The above limitations of liability shall not apply in the event of injury to life, limb or health, for defects after the assumption of a guarantee for the quality of the goods and for fraudulent concealments of defects. The exclusion or limitation of liability shall also apply to the personal liability of our staff, workers, collaborators, representatives and vicarious agents.
(2) The above provisions shall not apply to claims under the Product Liability Act.
§ 8 Statute of limitations
The statutory period of limitation for contractual claims shall be 1 year from delivery.
§ 9 Data protection
The Buyer herewith agrees that the data required for processing of the contract will be electronically stored and processed for the purpose of the business relationship, in accordance with statutory provisions.
§ 10 Place of performance and jurisdiction
(1) The place of performance shall be Mechernich.
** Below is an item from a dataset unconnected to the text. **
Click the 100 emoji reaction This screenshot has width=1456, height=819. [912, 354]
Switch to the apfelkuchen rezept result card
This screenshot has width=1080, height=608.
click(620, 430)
(2) The place of jurisdiction for all legal disputes arising from this contract shall, if the Buyer is a merchant, be our registered office; we shall also be entitled to sue the Buyer at his place of residence or registered offices.
§ 11 Applicable law
(1) The laws of the Federal Republic of Germany shall exclusively apply; the UN Convention on Contracts for the International Sale of Goods (CISG) shall be excluded.
§ 12 Severability clause
(1) Should individual provisions in these Terms and Conditions be or become void, ineffective or contestable, no other provisions or agreements shall thereby be affected.
(2) It shall be agreed that ineffective provisions will be replaced by valid provisions that as closely as possible approach the original intentions under the contract. This shall also accordingly apply to any loopholes requiring supplementary text.